— Directions —
The output is the lines below from the one with "Toggle the web search globe icon" through the one with "You are a computer-use agent. The width", both included, printed exactly and with no other line.

[Stored records]
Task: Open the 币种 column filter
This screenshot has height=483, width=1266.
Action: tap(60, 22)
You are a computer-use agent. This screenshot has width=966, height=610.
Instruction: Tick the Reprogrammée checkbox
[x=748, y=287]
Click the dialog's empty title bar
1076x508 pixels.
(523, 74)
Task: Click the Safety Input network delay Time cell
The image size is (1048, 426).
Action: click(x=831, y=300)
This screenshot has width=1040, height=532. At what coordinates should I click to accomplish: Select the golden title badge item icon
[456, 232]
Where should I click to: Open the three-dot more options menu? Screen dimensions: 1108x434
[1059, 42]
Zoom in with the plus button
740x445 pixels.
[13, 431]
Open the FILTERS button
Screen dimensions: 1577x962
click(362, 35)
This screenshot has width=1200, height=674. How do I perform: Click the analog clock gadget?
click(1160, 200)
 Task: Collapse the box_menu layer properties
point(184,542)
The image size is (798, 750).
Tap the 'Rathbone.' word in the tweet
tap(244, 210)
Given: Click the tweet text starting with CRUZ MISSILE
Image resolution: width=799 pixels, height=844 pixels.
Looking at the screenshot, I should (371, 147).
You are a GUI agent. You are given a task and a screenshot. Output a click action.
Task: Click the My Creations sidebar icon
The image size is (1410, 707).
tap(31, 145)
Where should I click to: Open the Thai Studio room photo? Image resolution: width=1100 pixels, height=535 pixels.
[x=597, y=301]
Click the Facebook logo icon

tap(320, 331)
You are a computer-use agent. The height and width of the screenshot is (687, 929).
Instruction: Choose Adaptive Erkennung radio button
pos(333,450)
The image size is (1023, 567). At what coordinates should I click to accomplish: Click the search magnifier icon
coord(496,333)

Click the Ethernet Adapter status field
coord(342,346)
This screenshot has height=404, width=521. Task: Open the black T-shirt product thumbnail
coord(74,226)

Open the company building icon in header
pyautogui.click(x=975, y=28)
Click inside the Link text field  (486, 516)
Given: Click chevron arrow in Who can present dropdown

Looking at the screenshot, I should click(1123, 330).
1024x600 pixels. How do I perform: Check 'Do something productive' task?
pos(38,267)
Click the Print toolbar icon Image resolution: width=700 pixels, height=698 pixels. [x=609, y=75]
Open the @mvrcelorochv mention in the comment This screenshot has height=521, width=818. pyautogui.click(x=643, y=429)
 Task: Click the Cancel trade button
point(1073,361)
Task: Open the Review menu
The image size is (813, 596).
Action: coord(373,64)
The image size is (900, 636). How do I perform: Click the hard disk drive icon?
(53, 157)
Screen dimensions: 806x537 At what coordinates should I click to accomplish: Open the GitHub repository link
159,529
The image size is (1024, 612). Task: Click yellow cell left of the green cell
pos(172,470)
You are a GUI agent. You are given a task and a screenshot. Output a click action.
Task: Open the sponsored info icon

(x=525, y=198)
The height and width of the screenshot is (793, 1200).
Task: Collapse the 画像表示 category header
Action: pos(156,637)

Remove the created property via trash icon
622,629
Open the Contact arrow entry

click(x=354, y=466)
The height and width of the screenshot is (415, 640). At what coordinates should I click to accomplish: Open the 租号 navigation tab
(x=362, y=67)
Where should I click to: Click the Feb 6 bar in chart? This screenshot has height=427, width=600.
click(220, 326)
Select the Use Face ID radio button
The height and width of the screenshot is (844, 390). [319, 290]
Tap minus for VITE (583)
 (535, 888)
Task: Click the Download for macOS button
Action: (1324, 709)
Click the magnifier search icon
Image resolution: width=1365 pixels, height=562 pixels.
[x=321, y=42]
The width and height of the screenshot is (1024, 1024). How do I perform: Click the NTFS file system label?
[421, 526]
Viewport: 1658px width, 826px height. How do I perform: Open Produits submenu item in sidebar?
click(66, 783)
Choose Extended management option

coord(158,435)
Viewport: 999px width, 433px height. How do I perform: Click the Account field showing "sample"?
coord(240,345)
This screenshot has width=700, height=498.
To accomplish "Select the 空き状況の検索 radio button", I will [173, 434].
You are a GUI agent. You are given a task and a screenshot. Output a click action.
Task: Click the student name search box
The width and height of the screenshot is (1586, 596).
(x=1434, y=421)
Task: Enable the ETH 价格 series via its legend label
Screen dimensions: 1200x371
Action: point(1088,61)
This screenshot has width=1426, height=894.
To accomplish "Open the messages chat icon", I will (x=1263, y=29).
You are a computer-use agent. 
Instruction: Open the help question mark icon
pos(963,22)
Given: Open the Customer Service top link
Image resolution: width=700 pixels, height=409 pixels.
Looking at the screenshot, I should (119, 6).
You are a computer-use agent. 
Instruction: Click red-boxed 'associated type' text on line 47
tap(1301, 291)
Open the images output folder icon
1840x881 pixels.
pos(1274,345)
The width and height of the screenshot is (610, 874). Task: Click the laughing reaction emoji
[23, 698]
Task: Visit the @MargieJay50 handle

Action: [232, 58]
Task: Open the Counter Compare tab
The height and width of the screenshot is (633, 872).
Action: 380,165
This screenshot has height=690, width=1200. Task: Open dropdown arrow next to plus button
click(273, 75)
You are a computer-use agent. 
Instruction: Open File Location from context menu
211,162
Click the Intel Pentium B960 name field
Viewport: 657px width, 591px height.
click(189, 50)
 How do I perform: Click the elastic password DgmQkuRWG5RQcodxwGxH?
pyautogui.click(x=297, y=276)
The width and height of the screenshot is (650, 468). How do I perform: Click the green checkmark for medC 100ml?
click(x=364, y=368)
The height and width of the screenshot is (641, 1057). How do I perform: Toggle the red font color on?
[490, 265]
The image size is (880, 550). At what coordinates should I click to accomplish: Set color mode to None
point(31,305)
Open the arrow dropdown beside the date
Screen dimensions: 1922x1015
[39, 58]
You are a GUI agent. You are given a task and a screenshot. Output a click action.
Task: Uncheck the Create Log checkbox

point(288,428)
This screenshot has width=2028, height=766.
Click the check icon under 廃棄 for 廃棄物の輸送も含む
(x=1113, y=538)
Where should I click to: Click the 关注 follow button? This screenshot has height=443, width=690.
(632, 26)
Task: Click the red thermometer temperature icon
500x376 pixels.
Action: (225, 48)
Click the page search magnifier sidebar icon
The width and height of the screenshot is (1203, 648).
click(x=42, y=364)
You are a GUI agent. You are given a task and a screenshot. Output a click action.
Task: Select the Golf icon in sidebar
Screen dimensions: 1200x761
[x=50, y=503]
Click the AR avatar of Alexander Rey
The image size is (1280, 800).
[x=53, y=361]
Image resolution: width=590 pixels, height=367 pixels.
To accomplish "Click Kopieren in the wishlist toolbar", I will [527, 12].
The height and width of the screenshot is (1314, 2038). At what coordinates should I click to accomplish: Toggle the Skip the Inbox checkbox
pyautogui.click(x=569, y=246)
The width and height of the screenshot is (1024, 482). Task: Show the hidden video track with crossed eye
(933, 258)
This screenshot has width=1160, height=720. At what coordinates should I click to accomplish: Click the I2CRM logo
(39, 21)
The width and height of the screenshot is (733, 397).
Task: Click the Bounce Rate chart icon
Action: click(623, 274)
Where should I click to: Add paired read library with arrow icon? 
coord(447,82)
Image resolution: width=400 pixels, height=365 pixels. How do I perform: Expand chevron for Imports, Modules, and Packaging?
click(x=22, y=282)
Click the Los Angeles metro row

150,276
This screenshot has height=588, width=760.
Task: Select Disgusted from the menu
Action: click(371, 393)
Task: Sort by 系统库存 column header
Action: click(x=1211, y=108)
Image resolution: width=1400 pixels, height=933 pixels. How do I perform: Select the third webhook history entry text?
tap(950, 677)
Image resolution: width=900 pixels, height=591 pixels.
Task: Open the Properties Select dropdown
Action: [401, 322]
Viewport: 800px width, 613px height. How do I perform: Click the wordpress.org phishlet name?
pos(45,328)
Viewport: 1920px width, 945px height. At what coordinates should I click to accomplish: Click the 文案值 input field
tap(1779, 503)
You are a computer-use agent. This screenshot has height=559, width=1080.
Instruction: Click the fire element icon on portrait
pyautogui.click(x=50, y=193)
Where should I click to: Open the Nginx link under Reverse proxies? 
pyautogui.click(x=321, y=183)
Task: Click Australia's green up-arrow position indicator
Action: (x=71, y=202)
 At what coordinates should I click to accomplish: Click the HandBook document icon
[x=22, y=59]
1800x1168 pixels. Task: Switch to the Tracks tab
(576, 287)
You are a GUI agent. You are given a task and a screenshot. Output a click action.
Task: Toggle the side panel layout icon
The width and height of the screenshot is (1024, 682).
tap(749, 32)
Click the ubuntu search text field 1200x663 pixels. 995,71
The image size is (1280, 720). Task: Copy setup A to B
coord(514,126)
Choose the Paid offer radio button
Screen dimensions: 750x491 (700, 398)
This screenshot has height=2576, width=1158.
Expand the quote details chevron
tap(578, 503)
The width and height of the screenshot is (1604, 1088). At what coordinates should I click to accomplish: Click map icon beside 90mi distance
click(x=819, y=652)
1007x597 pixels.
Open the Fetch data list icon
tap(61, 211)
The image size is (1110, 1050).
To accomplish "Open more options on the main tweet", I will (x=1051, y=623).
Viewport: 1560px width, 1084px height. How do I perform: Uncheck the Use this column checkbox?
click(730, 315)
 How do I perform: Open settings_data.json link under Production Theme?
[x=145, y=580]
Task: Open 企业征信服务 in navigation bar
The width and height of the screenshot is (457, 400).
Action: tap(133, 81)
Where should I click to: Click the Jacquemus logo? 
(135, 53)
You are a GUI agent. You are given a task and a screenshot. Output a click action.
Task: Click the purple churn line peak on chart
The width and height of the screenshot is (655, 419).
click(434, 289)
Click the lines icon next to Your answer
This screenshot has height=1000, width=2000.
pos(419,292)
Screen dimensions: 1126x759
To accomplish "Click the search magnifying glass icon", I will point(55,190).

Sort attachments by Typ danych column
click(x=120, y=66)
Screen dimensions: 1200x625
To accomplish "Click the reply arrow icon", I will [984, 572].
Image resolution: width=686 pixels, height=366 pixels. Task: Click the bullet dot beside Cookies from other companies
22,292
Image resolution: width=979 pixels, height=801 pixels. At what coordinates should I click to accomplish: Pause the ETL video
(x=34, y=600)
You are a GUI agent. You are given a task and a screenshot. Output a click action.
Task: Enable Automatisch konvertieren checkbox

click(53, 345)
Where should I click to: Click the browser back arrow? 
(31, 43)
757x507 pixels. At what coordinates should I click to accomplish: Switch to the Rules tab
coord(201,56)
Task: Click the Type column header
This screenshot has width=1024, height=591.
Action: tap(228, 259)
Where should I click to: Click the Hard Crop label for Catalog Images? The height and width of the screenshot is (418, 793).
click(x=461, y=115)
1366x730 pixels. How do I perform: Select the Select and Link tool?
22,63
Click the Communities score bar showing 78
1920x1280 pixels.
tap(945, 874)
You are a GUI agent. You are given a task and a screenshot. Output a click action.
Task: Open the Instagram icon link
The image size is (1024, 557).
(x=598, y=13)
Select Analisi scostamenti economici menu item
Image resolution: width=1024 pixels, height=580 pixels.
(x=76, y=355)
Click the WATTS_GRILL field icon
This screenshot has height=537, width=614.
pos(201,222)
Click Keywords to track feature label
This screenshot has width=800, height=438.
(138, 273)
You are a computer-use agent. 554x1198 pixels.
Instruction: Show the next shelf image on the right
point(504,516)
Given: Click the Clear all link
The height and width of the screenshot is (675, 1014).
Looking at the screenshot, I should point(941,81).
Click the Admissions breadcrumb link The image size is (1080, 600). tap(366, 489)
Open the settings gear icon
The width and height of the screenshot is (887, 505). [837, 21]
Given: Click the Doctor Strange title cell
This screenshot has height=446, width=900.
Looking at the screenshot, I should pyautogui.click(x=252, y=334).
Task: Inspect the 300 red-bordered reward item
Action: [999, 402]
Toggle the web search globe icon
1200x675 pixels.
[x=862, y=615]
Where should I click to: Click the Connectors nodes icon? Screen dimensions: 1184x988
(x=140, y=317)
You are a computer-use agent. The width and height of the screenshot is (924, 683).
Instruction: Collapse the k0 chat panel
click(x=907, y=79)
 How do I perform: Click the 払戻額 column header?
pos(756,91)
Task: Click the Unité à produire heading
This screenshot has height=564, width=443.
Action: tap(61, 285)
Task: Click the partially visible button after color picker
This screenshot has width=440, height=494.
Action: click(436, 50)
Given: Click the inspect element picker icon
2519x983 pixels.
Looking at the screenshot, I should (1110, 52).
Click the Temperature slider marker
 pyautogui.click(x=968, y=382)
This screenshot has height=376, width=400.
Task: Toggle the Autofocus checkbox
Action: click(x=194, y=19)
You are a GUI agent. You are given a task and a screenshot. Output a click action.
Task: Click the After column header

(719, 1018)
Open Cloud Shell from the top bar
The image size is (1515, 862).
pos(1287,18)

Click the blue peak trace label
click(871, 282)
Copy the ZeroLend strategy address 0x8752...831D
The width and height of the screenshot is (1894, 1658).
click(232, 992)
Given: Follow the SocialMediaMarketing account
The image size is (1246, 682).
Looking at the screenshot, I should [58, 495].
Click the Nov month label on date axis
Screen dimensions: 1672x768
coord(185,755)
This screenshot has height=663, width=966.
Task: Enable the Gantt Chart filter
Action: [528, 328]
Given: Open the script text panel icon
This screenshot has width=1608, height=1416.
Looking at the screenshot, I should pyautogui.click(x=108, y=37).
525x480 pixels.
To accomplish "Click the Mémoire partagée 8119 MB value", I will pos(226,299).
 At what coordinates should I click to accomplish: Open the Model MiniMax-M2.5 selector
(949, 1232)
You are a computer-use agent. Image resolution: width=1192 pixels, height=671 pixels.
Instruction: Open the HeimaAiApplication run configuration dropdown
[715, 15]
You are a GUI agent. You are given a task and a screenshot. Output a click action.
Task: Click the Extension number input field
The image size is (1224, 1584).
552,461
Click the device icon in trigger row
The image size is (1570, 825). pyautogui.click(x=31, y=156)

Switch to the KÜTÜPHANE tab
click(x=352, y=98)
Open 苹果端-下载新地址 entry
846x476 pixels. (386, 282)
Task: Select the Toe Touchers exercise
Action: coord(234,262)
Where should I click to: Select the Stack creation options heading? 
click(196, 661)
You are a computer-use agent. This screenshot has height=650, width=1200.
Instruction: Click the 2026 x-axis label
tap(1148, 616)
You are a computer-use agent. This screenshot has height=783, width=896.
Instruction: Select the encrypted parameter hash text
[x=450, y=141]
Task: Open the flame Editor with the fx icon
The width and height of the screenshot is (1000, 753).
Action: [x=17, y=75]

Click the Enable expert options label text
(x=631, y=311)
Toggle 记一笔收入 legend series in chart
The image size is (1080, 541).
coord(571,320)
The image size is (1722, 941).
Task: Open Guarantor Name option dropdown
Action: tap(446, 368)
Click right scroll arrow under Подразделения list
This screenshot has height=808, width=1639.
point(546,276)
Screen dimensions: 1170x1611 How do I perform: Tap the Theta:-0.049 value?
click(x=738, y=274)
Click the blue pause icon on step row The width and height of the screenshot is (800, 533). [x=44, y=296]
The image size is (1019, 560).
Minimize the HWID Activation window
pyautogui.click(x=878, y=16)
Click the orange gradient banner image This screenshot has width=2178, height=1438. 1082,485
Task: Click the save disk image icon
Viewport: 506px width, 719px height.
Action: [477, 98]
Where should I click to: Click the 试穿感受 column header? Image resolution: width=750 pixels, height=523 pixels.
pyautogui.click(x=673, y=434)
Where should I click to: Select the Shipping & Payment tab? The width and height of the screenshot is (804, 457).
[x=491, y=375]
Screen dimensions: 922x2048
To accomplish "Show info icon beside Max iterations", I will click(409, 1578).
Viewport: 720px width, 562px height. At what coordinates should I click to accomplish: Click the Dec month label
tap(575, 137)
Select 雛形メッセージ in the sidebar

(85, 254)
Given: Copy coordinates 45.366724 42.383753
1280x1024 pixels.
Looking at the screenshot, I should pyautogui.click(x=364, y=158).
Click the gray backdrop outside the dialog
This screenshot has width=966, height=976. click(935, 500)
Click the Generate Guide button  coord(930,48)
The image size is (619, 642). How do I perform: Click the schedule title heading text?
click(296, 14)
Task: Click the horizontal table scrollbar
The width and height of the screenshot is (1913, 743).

— Answer —
Toggle the web search globe icon
1200x675 pixels.
[x=862, y=615]
Where should I click to: Click the Connectors nodes icon? Screen dimensions: 1184x988
(x=140, y=317)
You are a computer-use agent. The width and height of the screenshot is (924, 683).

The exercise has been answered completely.